Sozialer Treffpunkt

Neues Leben für eine alte Mühle

Die Lebensmittel kommen aus der Region, der Strom wird aus Wasser und Sonne produziert, ein denkmalgeschütztes Gebäude erstrahlt in neuem Glanz und wird zum festen Bestandteil des gesellschaftlichen Lebens im Ort: Thomas Winter zeigt mit der Langfeldsmühle in Hergershausen, an welchen Stellschrauben Gastronomen drehen können, um zu mehr Nachhaltigkeit beizutragen. Dabei hatte er ursprünglich gar nicht vor, ein Gasthaus zu eröffnen.
Autor: Stephan Köhnlein, 4. Dezember 2023
Im Kamin der rustikalen Gaststube knistert das Feuer. Nicht ohne Stolz zeigt Thomas Winter, wo sich in dem Gebäude einst der Kuh-, Pferde und Schweinestall befunden haben und heute rund 70 Gäste Platz finden. Hinzu kommen im Sommer noch zwei Biergärten auf dem Gelände. Im Jahr 2007 hatte er die Langfeldsmühle im Babenhäuser Ortsteil Hergershausen gekauft. „Seitdem bin ich hier am Wursteln und Werkeln“, sagt er schmunzelnd.
Dass er einmal Gastronom werden würde, hatte sich Thomas Winter damals nicht träumen lassen. Nach seiner Ausbildung zum Drucker arbeitete er zunächst mehrere Jahre in diesem Beruf. Später kaufte er dann zusammen mit seinem Vater Immobilien und setzte diese in Stand. Von dem 1692 erbauten Anwesen mit Mühle, Wirtschaftshaus und Scheune wohnte er gerade 300 Meter Luftlinie entfernt, als er hörte, dass es zum Verkauf stand. „Die Mühle stand leer, war in einem schlechten Zustand. Ich wollte hier nach der Sanierung eigentlich Wohnungen reinmachen“, sagt er.
Dann sei die Idee für ein kleines Café gekommen. Denn die Mühle liegt an einem beliebten Radweg. „Ich habe mich an einem Sonntag mal mit einem Block und einem Stift auf eine Bank gesetzt und Striche gemacht, wie viele Menschen hier vorbeikommen. Da habe ich dann schnell gesehen, dass das interessant werden könnte“, erinnert sich Thomas Winter.
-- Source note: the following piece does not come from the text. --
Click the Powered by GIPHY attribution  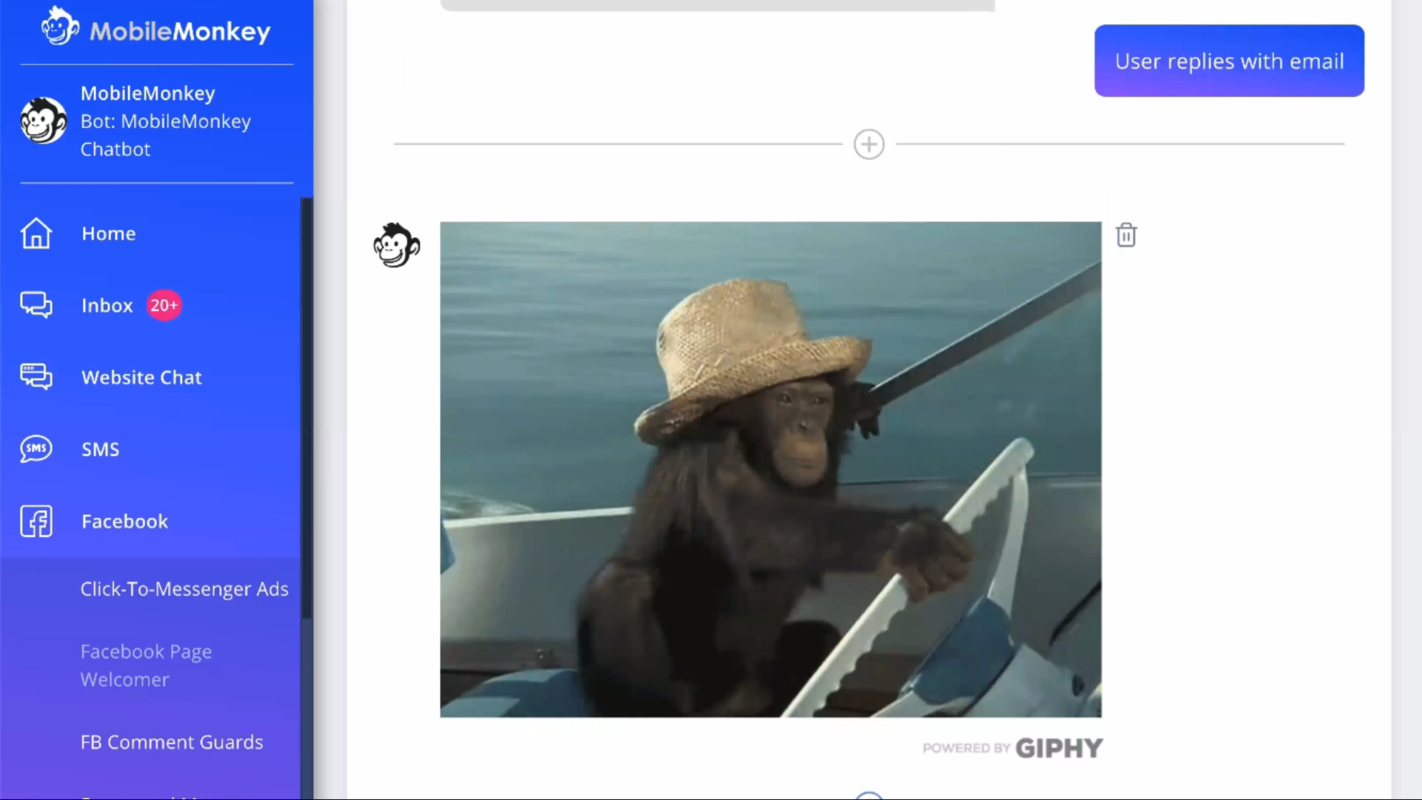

Kurzer Schock bei der Eröffnung

Er ließ sich beraten und holte die entsprechenden Genehmigungen ein, was nicht einfach war. Schließlich kam der Tag der Eröffnung. „Ich stand hinter dem Tresen und war ziemlich blauäugig, weil ich eigentlich von Tuten und Blasen keine Ahnung hatte“, räumt er ein. „Um 11 Uhr haben wir das Geöffnet-Schild rausgestellt, um 13 Uhr war alles voll und am Abend habe ich völlig geschafft gesagt: Wir machen den Laden wieder zu.“
Doch es kam anders. Thomas Winter holte Fachpersonal dazu und wuchs mit Augenmaß. Mittlerweile arbeiten jeweils zwei Festangestellte in Küche und im Service. Hinzu kommen zwölf bis 15 Teilzeitkräfte. Eigentlich ist er personell gut aufgestellt. Trotzdem steht im Fenster ein Schild, dass Servicekräfte gesucht werden. Man sei immer auf der Suche nach guten Leuten. „Ich bin fair und ehrlich zu meinen Angestellten. Es soll ihnen gut gehen.“
Vor vier Jahren erweiterte er die Mühle um einen Anbau, weil der ursprüngliche Gastraum im Winter zu klein war, um auf Dauer kostendeckend zu arbeiten. Im Frühjahr 2023 kam eine Solaranlage auf dem Dach der Scheune dazu. Bei den Erweiterungen hat er stets positive Erfahrungen mit der für den Denkmalschutz zuständigen Behörde gemacht, die ihm nie Steine in den Weg gelegt hat. „Denen hat es wohl auch gefallen, dass die Mühle zu neuem Leben erweckt wurde“, glaubt Thomas Winter.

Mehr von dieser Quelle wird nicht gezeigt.